◆ Collected data entries ◆
···

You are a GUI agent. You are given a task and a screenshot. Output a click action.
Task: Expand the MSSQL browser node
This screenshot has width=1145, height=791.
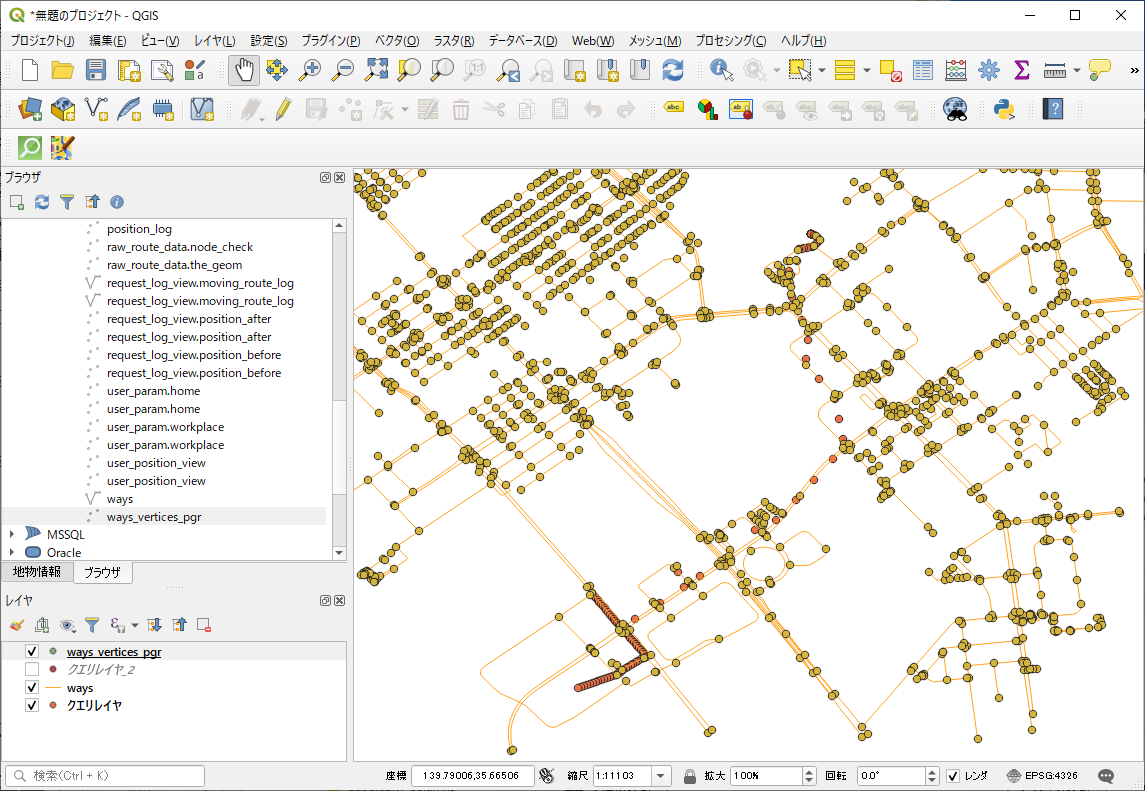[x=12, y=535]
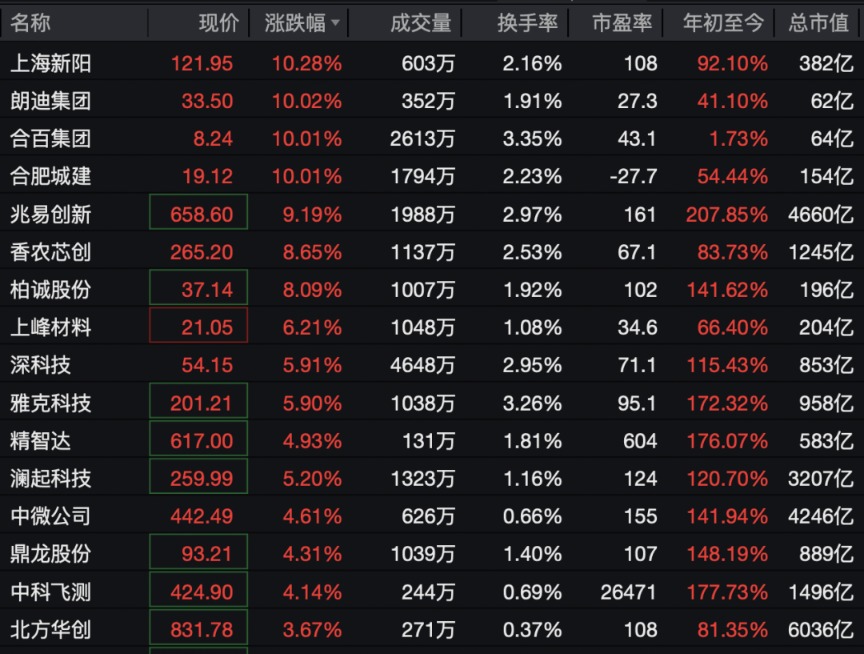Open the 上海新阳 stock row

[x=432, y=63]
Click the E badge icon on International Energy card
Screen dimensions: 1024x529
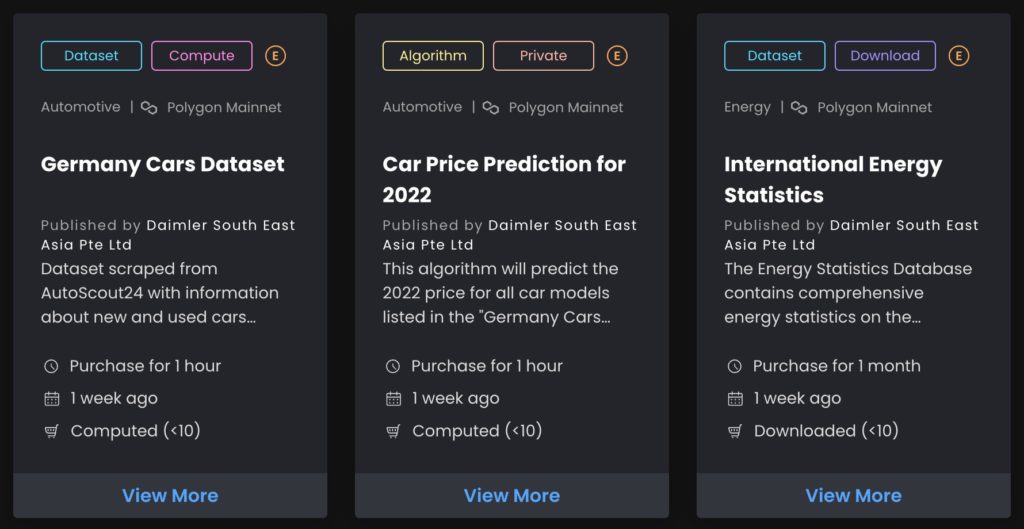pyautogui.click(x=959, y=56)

···

◆ What the exercise asks ◆
In the records above, take every line from the opening one through the line with "Click the E" and repeat it exactly; pictures are not part of the copy.

◆ Exercise result ◆
You are a GUI agent. You are given a task and a screenshot. Output a click action.
Task: Expand the MSSQL browser node
This screenshot has width=1145, height=791.
[x=12, y=535]
Open the 上海新阳 stock row

[x=432, y=63]
Click the E badge icon on International Energy card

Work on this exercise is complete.